___ Article ___

Closing for now, feel free to reopen if issue is reproduced
(In reply to Martin Perina from comment #10) > Closing for now, feel free to reopen if issue is reproduced The issue is currently reproducing. The following things have changed since the bug was opened. - engine/vdsm upstream version - # of hosts/vms - engine location (same hw specs, different physical host) Spoke with mperina directly, in order to provide direct access to the enviroment.
(In reply to mlehrer from comment #11) > (In reply to Martin Perina from comment #10) > > Closing for now, feel free to reopen if issue is reproduced > > The issue is currently reproducing. > The following things have changed since the bug was opened. > - engine/vdsm upstream version version? > - # of hosts/vms data? > - engine location (same hw specs, different physical host) > > Spoke with mperina directly, in order to provide direct access to the > enviroment. Logs?
Created attachment 1367987 [details] engine log and log from vdsm that holds vms of nested hosts
(In reply to Yaniv Kaul from comment #12) > (In reply to mlehrer from comment #11) > > (In reply to Martin Perina from comment #10) > > > Closing for now, feel free to reopen if issue is reproduced > > > > The issue is currently reproducing. > > The following things have changed since the bug was opened. > > - engine/vdsm upstream version > > version? ovirt-engine-4.2.1-0.0.master.20171206161426.git88e9120.el7.centos.noarch > > > - # of hosts/vms > > data? > 3 DC 3 Clusters 406 Hosts Hera : 4 Hosts leopard : 2 Hosts Nested hosts : 400 VMS 3 SD 1200 VMS Hera : 685 VMS leopard : 515 VM > > - engine location (same hw specs, different physical host) > > > > Spoke with mperina directly, in order to provide direct access to the > > enviroment. > > Logs? attached
Here are a list of things from my analysis 1. The thread dump looks normal 118 threads TIMED_WAITING 110 threads WAITING 34 threads RUNNABLE 2. The server and engine logs list only one error No managed connections available within configured blocking timeout (30000 [ms]) 3. I checked the pool statistics in jmx. The max connection count is 109 before the errors. But if everything is normal we should be able to handle it. 4. The problem could be in what is actually being executed on the database. On postgres there were 112 queries. 10 of which were VACUUM statments on ovirt_engine_history database. I stopped both ovirt-engine and ovirt-engine-dwhd and did a full vacuum of the engine and ovirt_engine_history databases. I have restarted engine and I see everything is running normally. I have not started ovirt-engine-dwhd yet. Lets see if this fixes the issue.

___ Dataset content ___

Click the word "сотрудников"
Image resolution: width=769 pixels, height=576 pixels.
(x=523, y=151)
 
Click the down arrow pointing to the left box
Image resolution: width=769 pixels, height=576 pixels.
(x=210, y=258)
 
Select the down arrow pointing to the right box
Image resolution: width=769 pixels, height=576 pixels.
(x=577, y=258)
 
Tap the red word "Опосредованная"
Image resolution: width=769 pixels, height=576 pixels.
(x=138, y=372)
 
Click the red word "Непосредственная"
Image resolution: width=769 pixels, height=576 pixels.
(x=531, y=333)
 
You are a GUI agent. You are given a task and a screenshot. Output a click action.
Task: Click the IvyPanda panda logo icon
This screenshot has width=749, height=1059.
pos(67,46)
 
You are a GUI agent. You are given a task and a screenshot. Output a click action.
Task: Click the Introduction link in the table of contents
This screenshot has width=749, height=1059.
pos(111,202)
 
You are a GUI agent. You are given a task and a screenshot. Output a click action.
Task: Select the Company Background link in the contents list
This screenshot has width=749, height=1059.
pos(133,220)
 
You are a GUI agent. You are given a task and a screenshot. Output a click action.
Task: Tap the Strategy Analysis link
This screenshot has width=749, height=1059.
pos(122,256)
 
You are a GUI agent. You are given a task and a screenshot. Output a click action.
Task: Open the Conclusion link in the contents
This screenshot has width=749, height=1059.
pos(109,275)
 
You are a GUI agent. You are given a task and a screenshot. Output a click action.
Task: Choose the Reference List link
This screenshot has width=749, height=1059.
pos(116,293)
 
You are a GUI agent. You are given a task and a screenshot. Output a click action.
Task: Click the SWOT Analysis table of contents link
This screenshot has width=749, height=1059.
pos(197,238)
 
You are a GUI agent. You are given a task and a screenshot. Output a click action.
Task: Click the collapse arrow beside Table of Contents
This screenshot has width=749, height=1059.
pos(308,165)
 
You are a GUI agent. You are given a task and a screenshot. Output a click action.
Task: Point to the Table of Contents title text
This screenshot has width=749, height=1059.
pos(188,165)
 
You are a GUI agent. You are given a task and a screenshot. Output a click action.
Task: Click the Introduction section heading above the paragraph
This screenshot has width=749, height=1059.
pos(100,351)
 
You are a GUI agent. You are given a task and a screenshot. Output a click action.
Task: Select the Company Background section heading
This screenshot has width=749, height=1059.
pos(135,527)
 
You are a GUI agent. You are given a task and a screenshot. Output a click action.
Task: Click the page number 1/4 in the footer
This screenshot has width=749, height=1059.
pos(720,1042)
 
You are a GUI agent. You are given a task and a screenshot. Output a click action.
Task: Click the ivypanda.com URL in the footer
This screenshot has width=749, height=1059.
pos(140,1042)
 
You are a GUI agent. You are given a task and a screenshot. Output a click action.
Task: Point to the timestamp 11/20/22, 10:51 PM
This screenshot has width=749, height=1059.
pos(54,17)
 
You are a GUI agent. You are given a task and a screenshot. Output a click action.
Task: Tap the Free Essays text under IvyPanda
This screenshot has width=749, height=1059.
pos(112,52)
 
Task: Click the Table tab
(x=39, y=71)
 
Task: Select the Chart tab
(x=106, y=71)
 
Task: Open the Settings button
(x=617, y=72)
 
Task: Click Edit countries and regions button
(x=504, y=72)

___

_What to work on_.
1. Duplicate the passage of the oVirt engine bug thread from "(In reply to mlehrer from comment #11) > (In" up to and including "the > enviroment. Logs?".
2. Express the entries as a JSON list of strings, one string per line, from the first line of the entries up to and including the line with "pos(308,165)", leaving out blank lines.

_Per-task outputs_.
1.
(In reply to mlehrer from comment #11) > (In reply to Martin Perina from comment #10) > > Closing for now, feel free to reopen if issue is reproduced > > The issue is currently reproducing. > The following things have changed since the bug was opened. > - engine/vdsm upstream version version? > - # of hosts/vms data? > - engine location (same hw specs, different physical host) > > Spoke with mperina directly, in order to provide direct access to the > enviroment. Logs?

2.
[
  "Click the word \"сотрудников\"",
  "Image resolution: width=769 pixels, height=576 pixels.",
  "(x=523, y=151)",
  "Click the down arrow pointing to the left box",
  "Image resolution: width=769 pixels, height=576 pixels.",
  "(x=210, y=258)",
  "Select the down arrow pointing to the right box",
  "Image resolution: width=769 pixels, height=576 pixels.",
  "(x=577, y=258)",
  "Tap the red word \"Опосредованная\"",
  "Image resolution: width=769 pixels, height=576 pixels.",
  "(x=138, y=372)",
  "Click the red word \"Непосредственная\"",
  "Image resolution: width=769 pixels, height=576 pixels.",
  "(x=531, y=333)",
  "You are a GUI agent. You are given a task and a screenshot. Output a click action.",
  "Task: Click the IvyPanda panda logo icon",
  "This screenshot has width=749, height=1059.",
  "pos(67,46)",
  "You are a GUI agent. You are given a task and a screenshot. Output a click action.",
  "Task: Click the Introduction link in the table of contents",
  "This screenshot has width=749, height=1059.",
  "pos(111,202)",
  "You are a GUI agent. You are given a task and a screenshot. Output a click action.",
  "Task: Select the Company Background link in the contents list",
  "This screenshot has width=749, height=1059.",
  "pos(133,220)",
  "You are a GUI agent. You are given a task and a screenshot. Output a click action.",
  "Task: Tap the Strategy Analysis link",
  "This screenshot has width=749, height=1059.",
  "pos(122,256)",
  "You are a GUI agent. You are given a task and a screenshot. Output a click action.",
  "Task: Open the Conclusion link in the contents",
  "This screenshot has width=749, height=1059.",
  "pos(109,275)",
  "You are a GUI agent. You are given a task and a screenshot. Output a click action.",
  "Task: Choose the Reference List link",
  "This screenshot has width=749, height=1059.",
  "pos(116,293)",
  "You are a GUI agent. You are given a task and a screenshot. Output a click action.",
  "Task: Click the SWOT Analysis table of contents link",
  "This screenshot has width=749, height=1059.",
  "pos(197,238)",
  "You are a GUI agent. You are given a task and a screenshot. Output a click action.",
  "Task: Click the collapse arrow beside Table of Contents",
  "This screenshot has width=749, height=1059.",
  "pos(308,165)"
]